Every entry below is to be returned unchanged. Images are not part of the copy.
** Opening Available data block **
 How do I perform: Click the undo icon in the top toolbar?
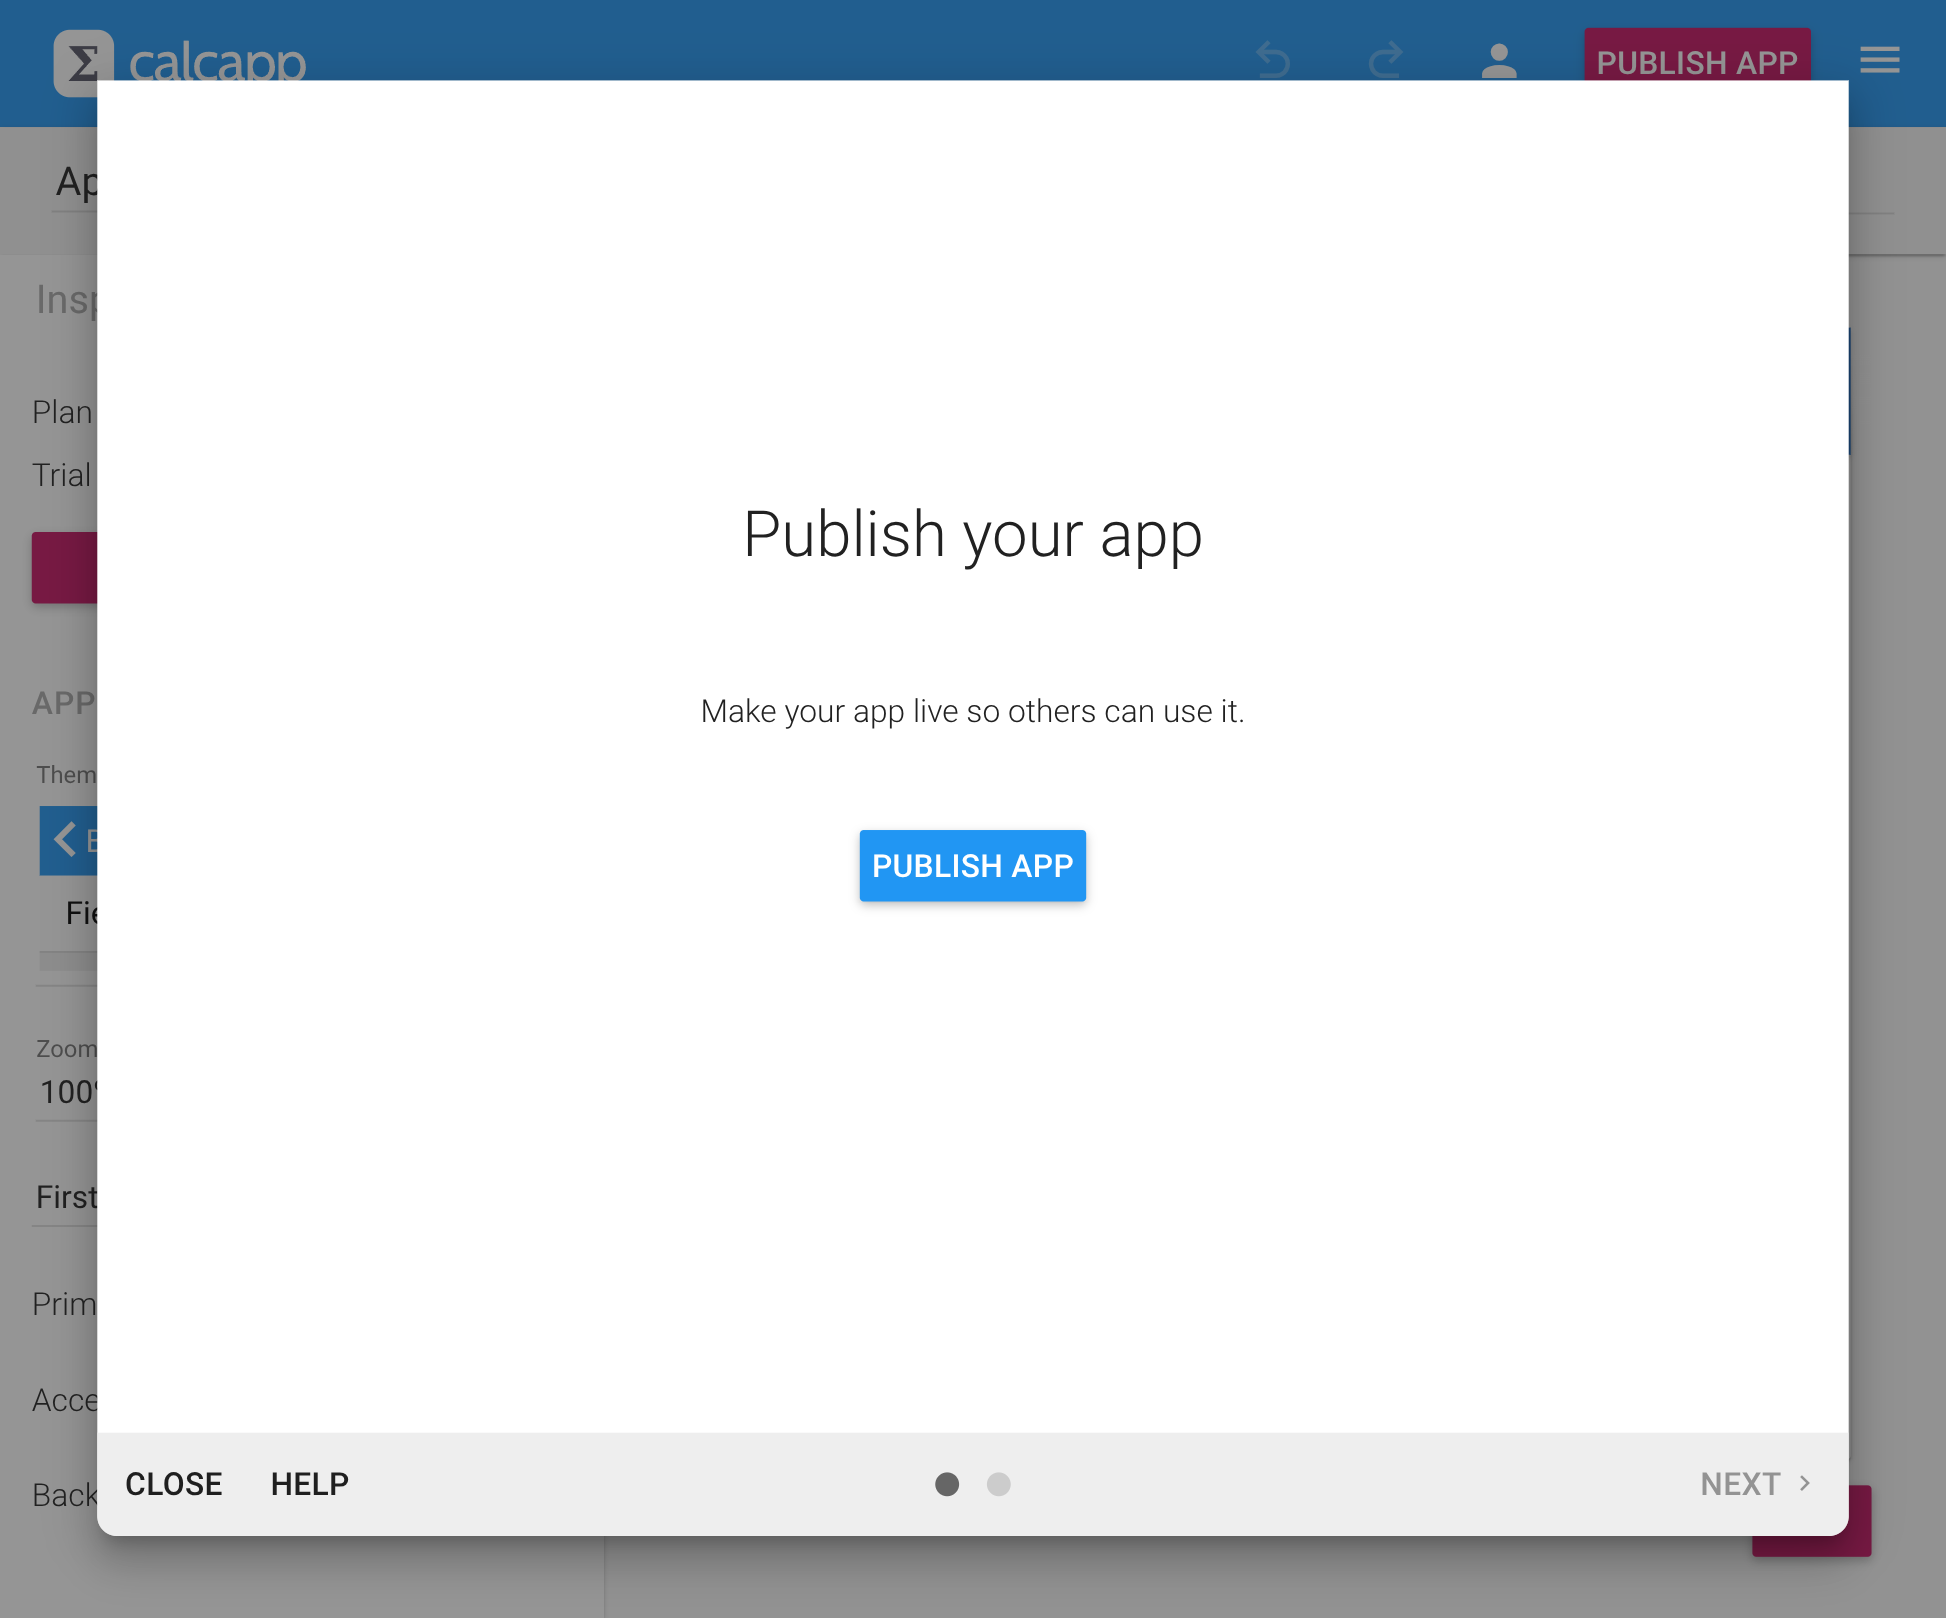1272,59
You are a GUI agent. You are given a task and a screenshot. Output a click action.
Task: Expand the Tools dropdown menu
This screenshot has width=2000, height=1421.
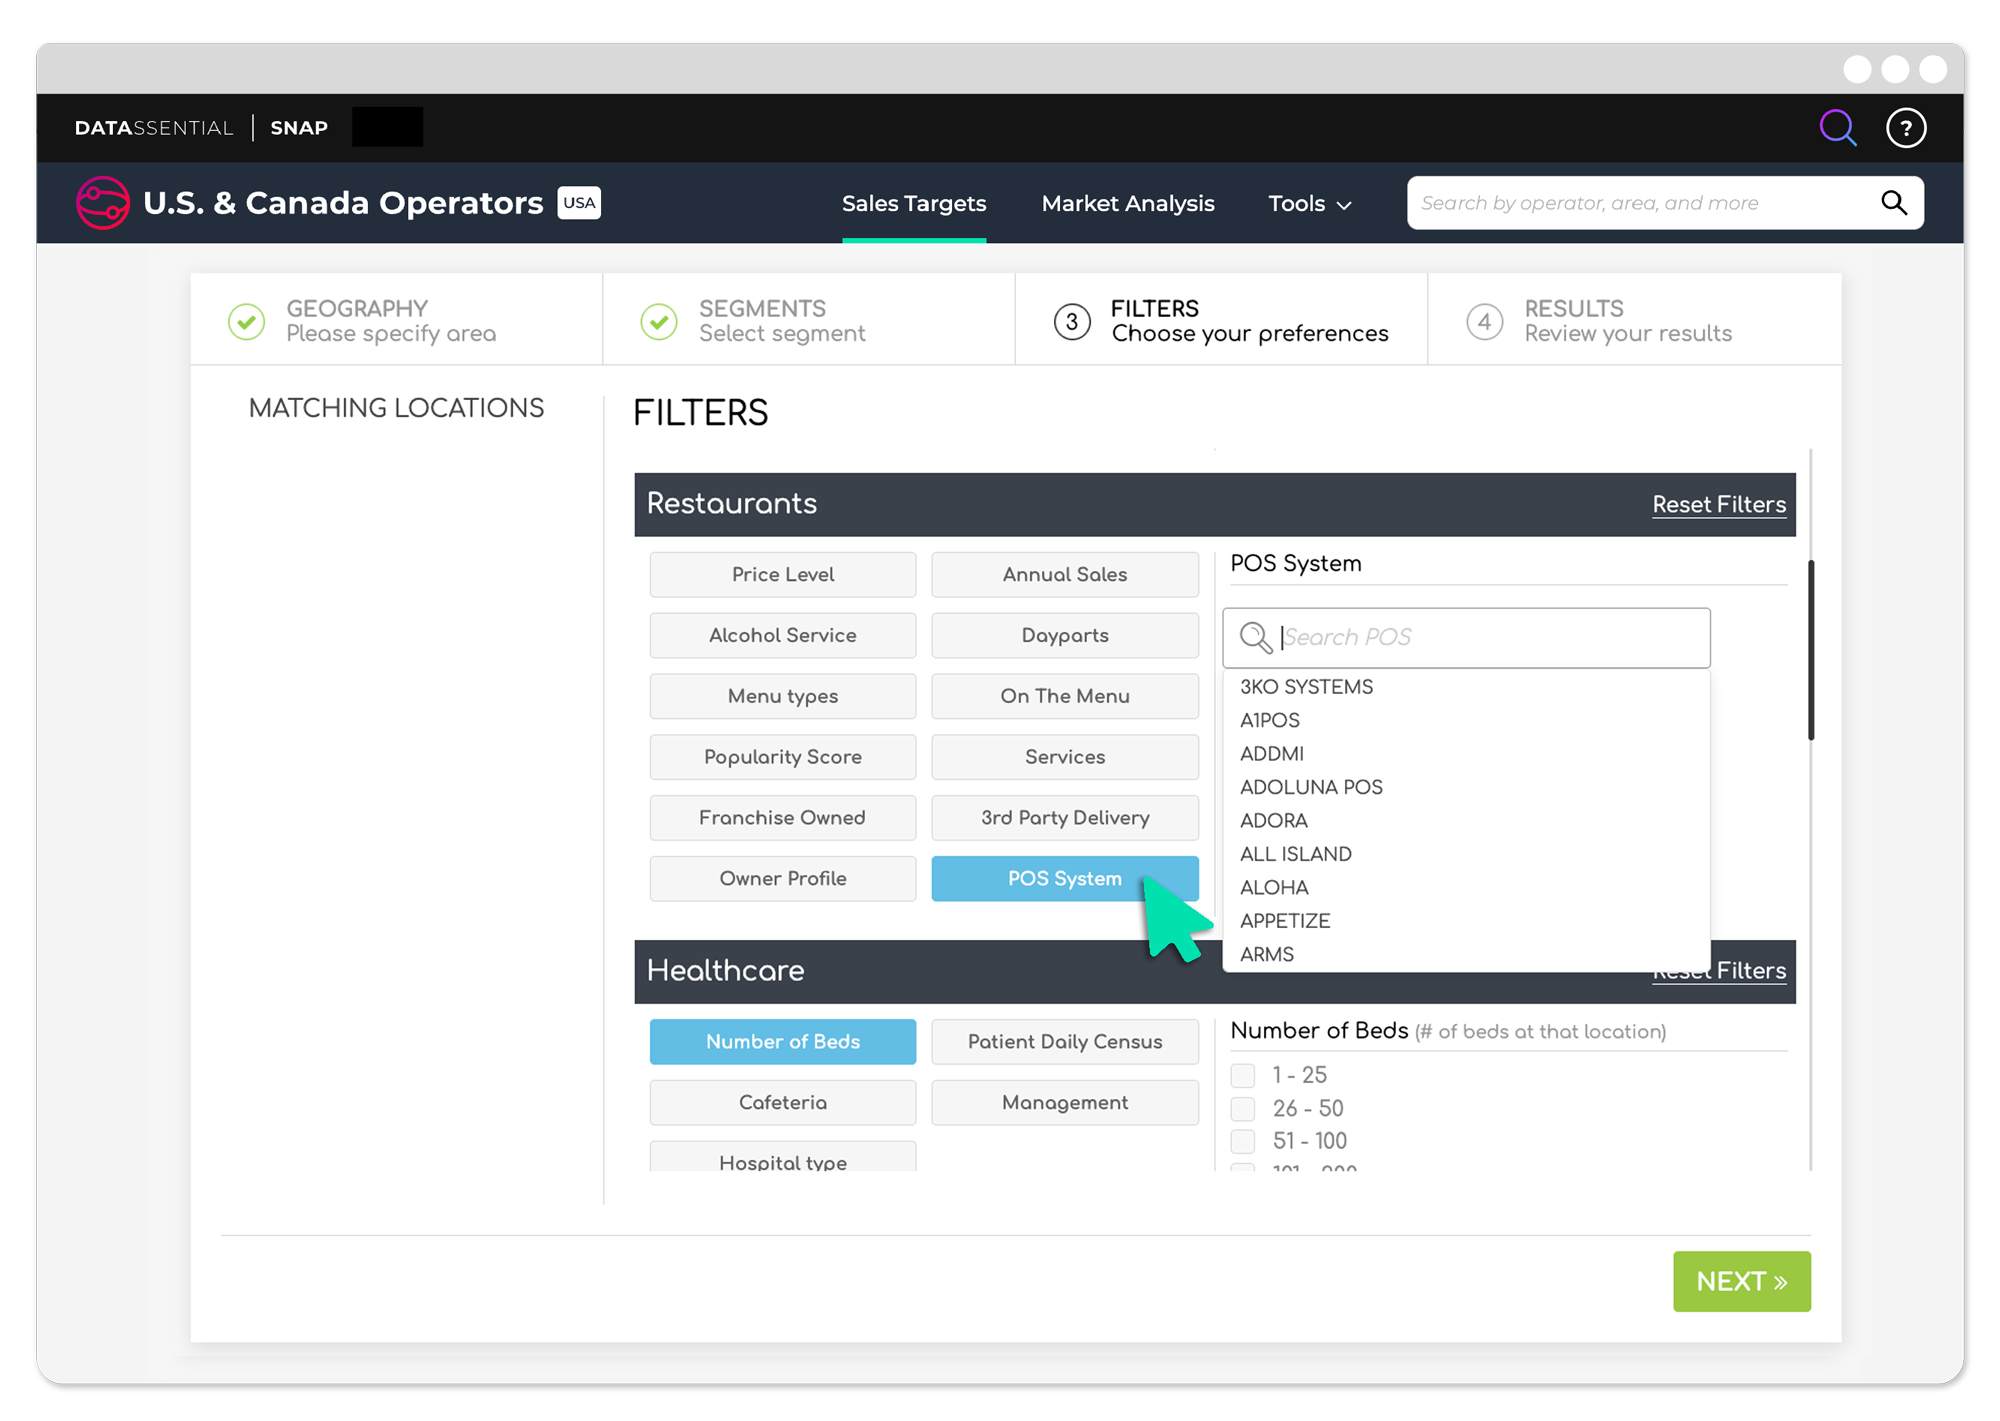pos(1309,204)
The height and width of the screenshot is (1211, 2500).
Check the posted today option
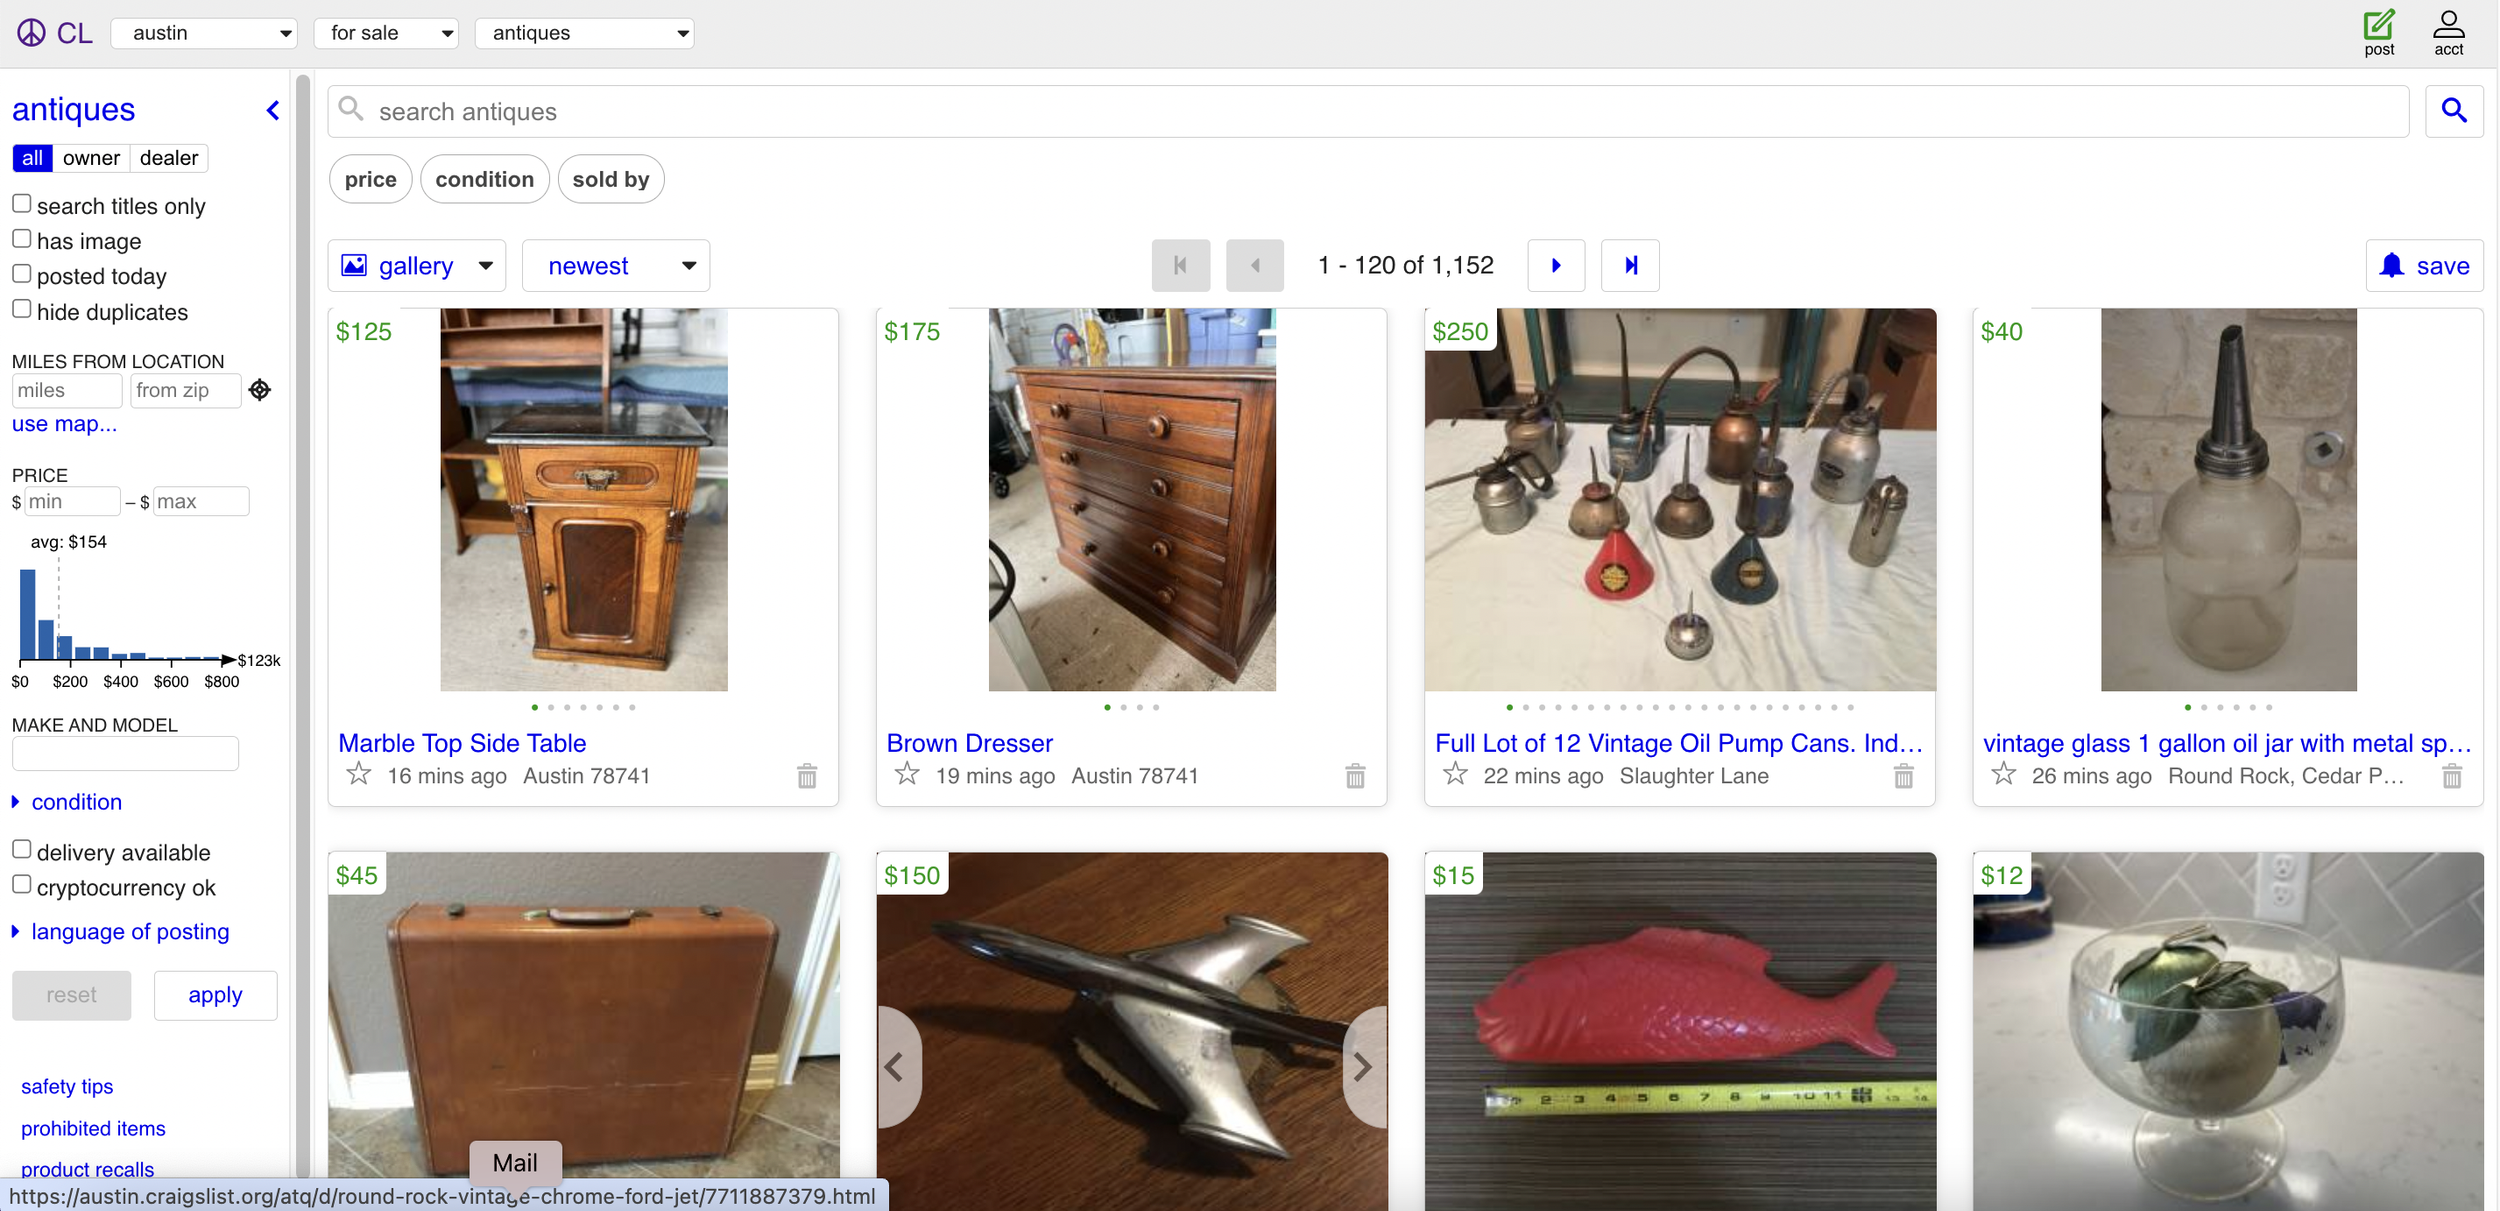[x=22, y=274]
** Closing Available data block **
* _Output for this exercise_:
 How do I perform: Click the undo icon in the top toolbar?
1272,59
You are a GUI agent. You are given a task and a screenshot. Output a click action.
Task: Expand the Tools dropdown menu
This screenshot has width=2000, height=1421.
pos(1309,204)
The height and width of the screenshot is (1211, 2500).
Check the posted today option
[x=22, y=274]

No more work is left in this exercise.